Mali : les subventions nocives

Imgage d'illustration - Sahelien.com

Les subventions, et autres exonérations sont une aide que l’État apporte à un secteur donné de l’économie nationale, avec pour objectif  de soutenir ce secteur, pour  faire baisser les prix et donc d’augmenter le pouvoir d’achat des plus pauvres.

Présenter ainsi ça parait idéal, l’aide publique à la demande qui permet une relance économique par la consommation, or ces subventions ont un coût, et dans certains cas ne favorisent pas l’investissement privé, donc l’offre.

Prenons l’exemple de la société Énergie du Mali (EDM), la production en Gwh est passée de 631 à 1500 entre 2003 et 2014, et les subventions publiques de 7 à 57 milliards francs CFA. Le coût moyen de production en 2014 était de 113 francs le Kwh quand le coût moyen de vente était de 96 f/Kwh.

En résumé vous avez une entreprise publique qui reçoit chaque année des milliards en subventions, et qui vend à perte. Elle accumule les dettes et a de plus en plus besoin d’être soutenue par l’État, qui s’enferme dans la dépense publique pour maintenir un prix artificiel.

Vous comprenez qu’à un moment donné, avec la pression des bailleurs internationaux, les prix vont augmenter pour éviter la faillite d’EDM avec les conséquences que l’on sait sur la vie des ménages, et, éviter que l’État ne continue à s’endetter.

Clairement nous sommes en face d’un système perdant-perdant économiquement. Un plan de relance pour la période 2014-2020 a bien été mis en place, mais il apparaît d’ores et déjà insuffisant face à l’ampleur des difficultés.

EDM S.A a besoin d’un investissement colossal et soutenu, avec une politique de diversification des sources d’énergie (Solaire, éolien).

Il est bon de noter que les centrales thermiques ont un coût de fonctionnement qui  dépend du prix du pétrole, pétrole qui aussi est subventionné par l’État. Vous avez donc des subventions, pour payer un produit subventionné, pour vendre un produit à perte.

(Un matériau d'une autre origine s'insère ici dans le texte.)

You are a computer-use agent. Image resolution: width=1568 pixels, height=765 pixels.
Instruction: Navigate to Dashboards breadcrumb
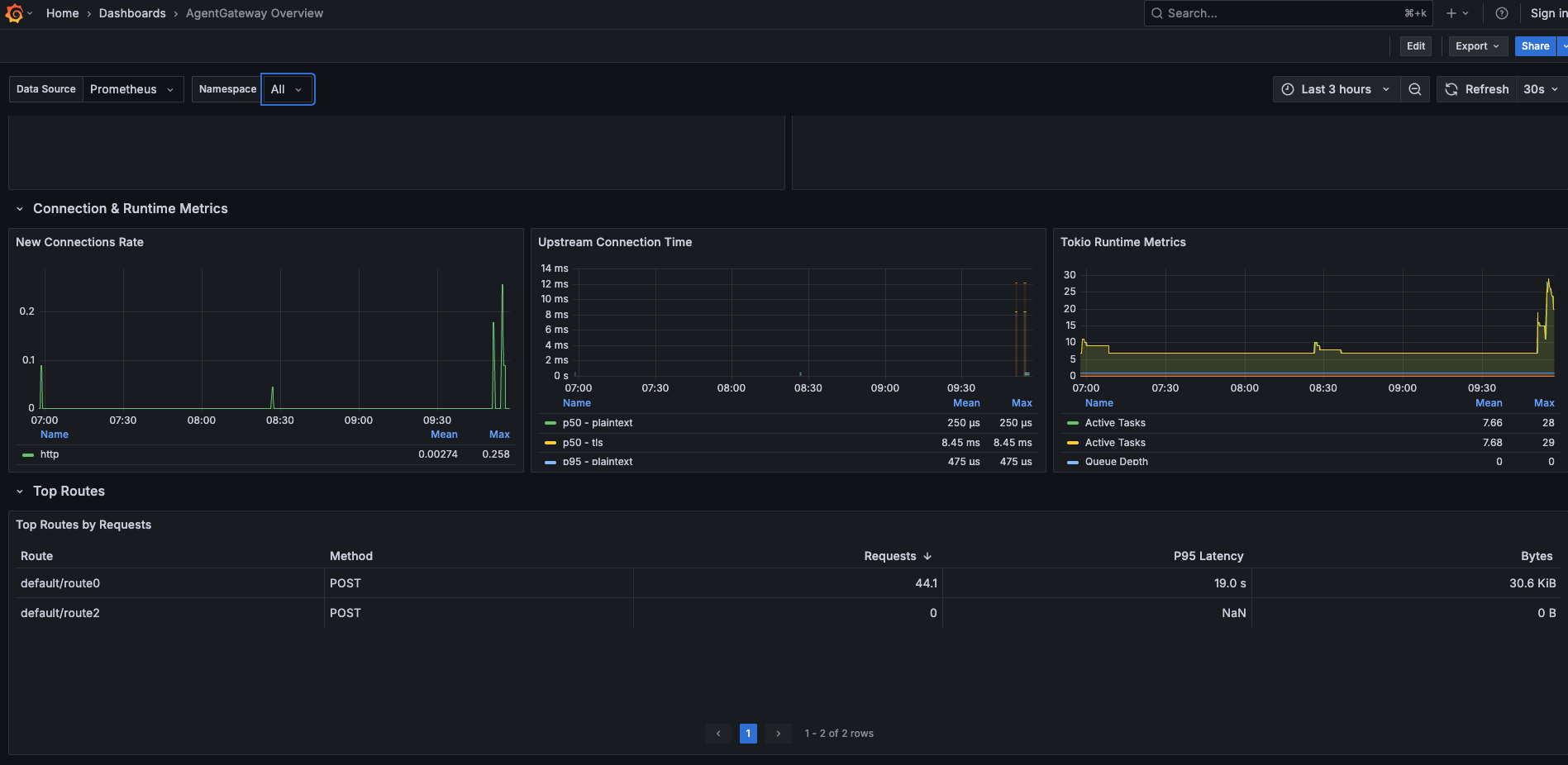132,13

Donc pour sauver EDM, il faut plus insister sur l’investissement que sur les subventions et accepter momentanément une hausse des prix qui aura un impact majoritairement sur la classe favorisée, plus consommatrice que les plus pauvres. En baissant les subventions on favorise les investissements privés, plus à même de fournir un service de qualité à moindre coût.

Autre secteur subventionné, l’alimentaire et plus précisément le riz. Là encore il faut être franc, les subventions aux importations ont tout simplement contribué à affaiblir  la production locale. Ces subventions accordées pour des raisons qui peuvent paraître de prime abord logiques, ont un impact négatif sur la sécurité alimentaire.

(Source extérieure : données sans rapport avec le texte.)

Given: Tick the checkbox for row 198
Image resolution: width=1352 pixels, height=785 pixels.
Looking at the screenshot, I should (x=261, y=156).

D’après des chiffres de Djibril Aw expert reconnu « la production du riz au Mali était  de 185 000 tonnes de paddy en 1961  avec une population d’environ 3 425 000 habitants à raison de 27 Kg de riz par habitant contre 2 500 000 tonnes en 2015 avec une population d’environ 18 millions d’habitants et 81 Kg de riz par habitant par an. »

Le Mali importe aujourd’hui en moyenne 300 000 tonnes de riz/an. Le pays a donc besoin d’augmenter sa production de riz pour satisfaire la demande intérieure. Plutôt que d’investir dans l’aménagement des terres, et le développement du rendement à l’hectare, on a fait le choix d’offrir de l’argent public à des sociétés ou des hommes pour importer. Avec l’explosion démographique, la part des importations va aller croissante, or l’autosuffisance alimentaire est un objectif politique à atteindre lorsque l’on veut se développer.

En conclusion, la subvention, si elle profite un temps aux consommateurs nuit à la production car le riz importé n’a pas le même niveau de compétitivité que le riz produit localement, au final on tue une filière, détruit des emplois et crée des pauvres.

Que retenir de ces deux cas emblématiques?

Que les subventions sont de nature à freiner l’investissement privé, et sans investissement privé, il est difficile de faire développer un secteur et d’offrir à la population les services adéquats. Il apparaît nécessaire pour l’État d’augmenter sa part d’investissement dans la modernisation du secteur de l’eau, de l’énergie et l’agriculture, pour se désengager par la suite au profit du secteur privé.

Maintenir ces secteurs sous subventions et/ou favoriser les importations, c’est construire les fragilités de demain. Un État stratège doit soutenir les secteurs clés, tout en ayant un plan de désengagement pour laisser la place aux privés.

Sur un plan politique, il est difficile de dire aux gens, qu’ils vont connaître une période difficile avec une hausse des prix, du fait du désengagement étatique, mais il faut passer par là pour restructurer ces secteurs clés.